C'est justement la date de réouverture du canal de Suez (huit ans, jour pour jour, après son bombardement pendant la guerre de Six Jours) que choisissent les Israéliens pour prouver leur bonne volonté sans même de contrepartie (au moins officielle). L'avant-veille, le 2 juin 1975, ils retirent artillerie et missiles à 30 ou 40 km du canal et réduisent les effectifs de moitié : 3 500 hommes au lieu de 7 000, et 15 chars au lieu de 30. C'est la première étape des concessions négociées depuis des mois en coulisse.

**Exercices:**
1: Quels matériels militaires l'extrait sur le canal de Suez mentionne-t-il ?
2: Dans l'extrait sur le canal de Suez, recopiez le passage qui commence aux mots « C'est justement la » et s'arrête après « mois en coulisse. », en substituant « blindés » à « chars ».
Les lignes ci-dessous proviennent d'une autre source.

**Données affichées:**
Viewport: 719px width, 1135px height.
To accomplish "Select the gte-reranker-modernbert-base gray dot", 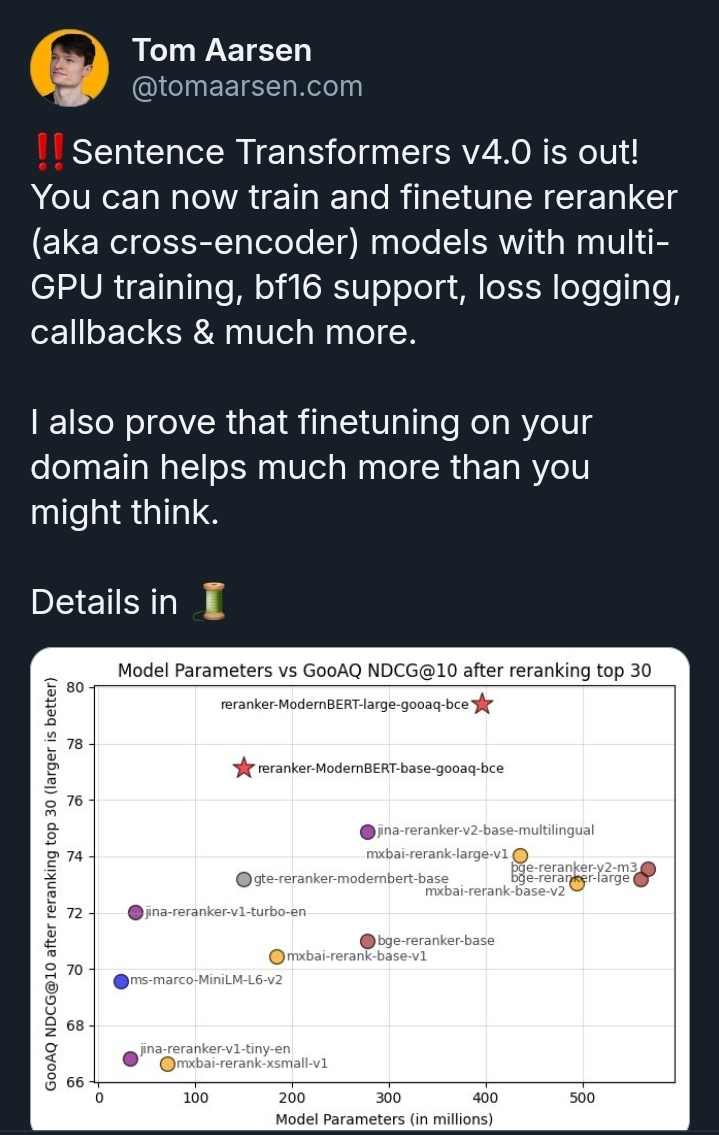I will (x=244, y=879).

**Résultats:**
1: Artillerie, missiles, chars

2:
C'est justement la date de réouverture du canal de Suez (huit ans, jour pour jour, après son bombardement pendant la guerre de Six Jours) que choisissent les Israéliens pour prouver leur bonne volonté sans même de contrepartie (au moins officielle). L'avant-veille, le 2 juin 1975, ils retirent artillerie et missiles à 30 ou 40 km du canal et réduisent les effectifs de moitié : 3 500 hommes au lieu de 7 000, et 15 blindés au lieu de 30. C'est la première étape des concessions négociées depuis des mois en coulisse.